Just so you know site is same entrance as Africa Wild.

Steve


----------



## Briarose (Oct 9, 2007)

SandJ said:


> andypenn said:
> 
> 
> > Hi
> ...


Brian  heck I have had a sex change 8O


----------



## 94055 (May 1, 2005)

Whoops, Sorry Briarose. 
Must get these eyes checked and change glasses. Mind you I only had a test 3weeks ago and got new Reading spesc. :roll: :roll: :lol: :lol: 

Steve


----------



## andynkim (Apr 9, 2007)

Hi Sandj
Thanks for the info.


----------



## lookback (Dec 4, 2005)

excellent Chinese take away in the village.
Ian


----------



## telbet (Oct 30, 2006)

thanks for your kind comments sandj it was a pleasure to meet you both , and watch this space for a new subscriber


----------



## Foxtrot (Jul 26, 2007)

My daughter stayed on this site & it looks fine, I am a C&CC & CC member, but when I stay in Kessingland I stop at the CC site, which has a section right on the beach.
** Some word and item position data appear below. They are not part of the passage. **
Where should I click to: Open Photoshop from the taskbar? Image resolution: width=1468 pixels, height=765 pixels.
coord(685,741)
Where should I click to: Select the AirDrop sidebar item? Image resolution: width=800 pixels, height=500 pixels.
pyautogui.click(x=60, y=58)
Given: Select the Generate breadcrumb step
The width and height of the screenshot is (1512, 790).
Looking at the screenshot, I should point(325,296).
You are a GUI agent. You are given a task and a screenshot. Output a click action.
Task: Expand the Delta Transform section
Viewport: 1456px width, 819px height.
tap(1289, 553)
Might be worth checking out!!!
Doug


----------



## 94055 (May 1, 2005)

telbet said:


> thanks for your kind comments sandj it was a pleasure to meet you both , and watch this space for a new subscriber


No problems with comments they were deserved. You will have to subscribe now to be able to post againn. :wink: :lol: :lol: 
Bye for now

Steve


----------